§ **WHAT THE TASK ASKS**
Give the entries below as a Markdown table with the columns Row and Line, numbering each line and leaving out blank lines.

— start INPUT —

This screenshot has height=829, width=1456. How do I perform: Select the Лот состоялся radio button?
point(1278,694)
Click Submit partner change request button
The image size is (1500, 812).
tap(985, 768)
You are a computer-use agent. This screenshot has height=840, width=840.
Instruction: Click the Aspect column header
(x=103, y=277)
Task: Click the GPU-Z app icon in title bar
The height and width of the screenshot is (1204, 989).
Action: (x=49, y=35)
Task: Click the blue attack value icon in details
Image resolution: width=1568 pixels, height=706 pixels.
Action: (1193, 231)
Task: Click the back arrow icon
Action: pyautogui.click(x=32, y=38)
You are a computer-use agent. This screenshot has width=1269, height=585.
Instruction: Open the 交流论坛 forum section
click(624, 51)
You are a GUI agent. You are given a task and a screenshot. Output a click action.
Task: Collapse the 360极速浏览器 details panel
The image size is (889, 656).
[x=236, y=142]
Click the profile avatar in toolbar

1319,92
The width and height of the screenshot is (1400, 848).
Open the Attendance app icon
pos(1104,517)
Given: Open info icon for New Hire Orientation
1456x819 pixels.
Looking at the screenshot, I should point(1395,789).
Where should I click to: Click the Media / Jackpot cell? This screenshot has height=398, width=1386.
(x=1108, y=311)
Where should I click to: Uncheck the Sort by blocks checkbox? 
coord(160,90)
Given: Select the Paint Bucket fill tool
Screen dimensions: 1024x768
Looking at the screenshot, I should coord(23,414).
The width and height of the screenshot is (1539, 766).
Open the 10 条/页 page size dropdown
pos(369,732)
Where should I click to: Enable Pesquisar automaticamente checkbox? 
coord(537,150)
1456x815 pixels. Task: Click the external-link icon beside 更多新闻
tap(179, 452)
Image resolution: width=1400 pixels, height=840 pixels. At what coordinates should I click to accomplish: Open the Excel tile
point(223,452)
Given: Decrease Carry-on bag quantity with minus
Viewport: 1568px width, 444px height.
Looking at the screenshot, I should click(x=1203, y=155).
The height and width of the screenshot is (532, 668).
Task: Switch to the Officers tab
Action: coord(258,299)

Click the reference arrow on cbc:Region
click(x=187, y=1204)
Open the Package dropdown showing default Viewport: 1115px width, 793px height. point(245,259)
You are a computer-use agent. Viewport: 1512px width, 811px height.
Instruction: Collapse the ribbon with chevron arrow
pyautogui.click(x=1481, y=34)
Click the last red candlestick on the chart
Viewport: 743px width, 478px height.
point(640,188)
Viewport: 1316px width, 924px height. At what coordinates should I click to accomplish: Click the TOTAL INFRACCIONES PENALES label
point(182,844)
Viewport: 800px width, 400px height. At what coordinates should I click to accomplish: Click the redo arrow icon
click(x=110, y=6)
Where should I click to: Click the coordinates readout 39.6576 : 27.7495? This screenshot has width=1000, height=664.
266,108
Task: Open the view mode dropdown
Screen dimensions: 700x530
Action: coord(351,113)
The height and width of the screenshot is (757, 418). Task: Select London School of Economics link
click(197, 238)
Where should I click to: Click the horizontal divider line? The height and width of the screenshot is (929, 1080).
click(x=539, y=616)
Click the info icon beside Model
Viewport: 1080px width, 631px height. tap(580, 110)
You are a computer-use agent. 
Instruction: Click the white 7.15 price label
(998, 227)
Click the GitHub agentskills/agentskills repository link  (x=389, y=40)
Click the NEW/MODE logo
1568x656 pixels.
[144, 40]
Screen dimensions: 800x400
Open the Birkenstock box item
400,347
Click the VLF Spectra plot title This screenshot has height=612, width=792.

— end INPUT —

§ **EXERCISE ANSWER**
| Row | Line |
|---|---|
| 1 | This screenshot has height=829, width=1456. How do I perform: Select the Лот состоялся radio button? |
| 2 | point(1278,694) |
| 3 | Click Submit partner change request button |
| 4 | The image size is (1500, 812). |
| 5 | tap(985, 768) |
| 6 | You are a computer-use agent. This screenshot has height=840, width=840. |
| 7 | Instruction: Click the Aspect column header |
| 8 | (x=103, y=277) |
| 9 | Task: Click the GPU-Z app icon in title bar |
| 10 | The height and width of the screenshot is (1204, 989). |
| 11 | Action: (x=49, y=35) |
| 12 | Task: Click the blue attack value icon in details |
| 13 | Image resolution: width=1568 pixels, height=706 pixels. |
| 14 | Action: (1193, 231) |
| 15 | Task: Click the back arrow icon |
| 16 | Action: pyautogui.click(x=32, y=38) |
| 17 | You are a computer-use agent. This screenshot has width=1269, height=585. |
| 18 | Instruction: Open the 交流论坛 forum section |
| 19 | click(624, 51) |
| 20 | You are a GUI agent. You are given a task and a screenshot. Output a click action. |
| 21 | Task: Collapse the 360极速浏览器 details panel |
| 22 | The image size is (889, 656). |
| 23 | [x=236, y=142] |
| 24 | Click the profile avatar in toolbar |
| 25 | 1319,92 |
| 26 | The width and height of the screenshot is (1400, 848). |
| 27 | Open the Attendance app icon |
| 28 | pos(1104,517) |
| 29 | Given: Open info icon for New Hire Orientation |
| 30 | 1456x819 pixels. |
| 31 | Looking at the screenshot, I should point(1395,789). |
| 32 | Where should I click to: Click the Media / Jackpot cell? This screenshot has height=398, width=1386. |
| 33 | (x=1108, y=311) |
| 34 | Where should I click to: Uncheck the Sort by blocks checkbox?  |
| 35 | coord(160,90) |
| 36 | Given: Select the Paint Bucket fill tool |
| 37 | Screen dimensions: 1024x768 |
| 38 | Looking at the screenshot, I should coord(23,414). |
| 39 | The width and height of the screenshot is (1539, 766). |
| 40 | Open the 10 条/页 page size dropdown |
| 41 | pos(369,732) |
| 42 | Where should I click to: Enable Pesquisar automaticamente checkbox?  |
| 43 | coord(537,150) |
| 44 | 1456x815 pixels. Task: Click the external-link icon beside 更多新闻 |
| 45 | tap(179, 452) |
| 46 | Image resolution: width=1400 pixels, height=840 pixels. At what coordinates should I click to accomplish: Open the Excel tile |
| 47 | point(223,452) |
| 48 | Given: Decrease Carry-on bag quantity with minus |
| 49 | Viewport: 1568px width, 444px height. |
| 50 | Looking at the screenshot, I should click(x=1203, y=155). |
| 51 | The height and width of the screenshot is (532, 668). |
| 52 | Task: Switch to the Officers tab |
| 53 | Action: coord(258,299) |
| 54 | Click the reference arrow on cbc:Region |
| 55 | click(x=187, y=1204) |
| 56 | Open the Package dropdown showing default Viewport: 1115px width, 793px height. point(245,259) |
| 57 | You are a computer-use agent. Viewport: 1512px width, 811px height. |
| 58 | Instruction: Collapse the ribbon with chevron arrow |
| 59 | pyautogui.click(x=1481, y=34) |
| 60 | Click the last red candlestick on the chart |
| 61 | Viewport: 743px width, 478px height. |
| 62 | point(640,188) |
| 63 | Viewport: 1316px width, 924px height. At what coordinates should I click to accomplish: Click the TOTAL INFRACCIONES PENALES label |
| 64 | point(182,844) |
| 65 | Viewport: 800px width, 400px height. At what coordinates should I click to accomplish: Click the redo arrow icon |
| 66 | click(x=110, y=6) |
| 67 | Where should I click to: Click the coordinates readout 39.6576 : 27.7495? This screenshot has width=1000, height=664. |
| 68 | 266,108 |
| 69 | Task: Open the view mode dropdown |
| 70 | Screen dimensions: 700x530 |
| 71 | Action: coord(351,113) |
| 72 | The height and width of the screenshot is (757, 418). Task: Select London School of Economics link |
| 73 | click(197, 238) |
| 74 | Where should I click to: Click the horizontal divider line? The height and width of the screenshot is (929, 1080). |
| 75 | click(x=539, y=616) |
| 76 | Click the info icon beside Model |
| 77 | Viewport: 1080px width, 631px height. tap(580, 110) |
| 78 | You are a computer-use agent.  |
| 79 | Instruction: Click the white 7.15 price label |
| 80 | (998, 227) |
| 81 | Click the GitHub agentskills/agentskills repository link  (x=389, y=40) |
| 82 | Click the NEW/MODE logo |
| 83 | 1568x656 pixels. |
| 84 | [144, 40] |
| 85 | Screen dimensions: 800x400 |
| 86 | Open the Birkenstock box item |
| 87 | 400,347 |
| 88 | Click the VLF Spectra plot title This screenshot has height=612, width=792. |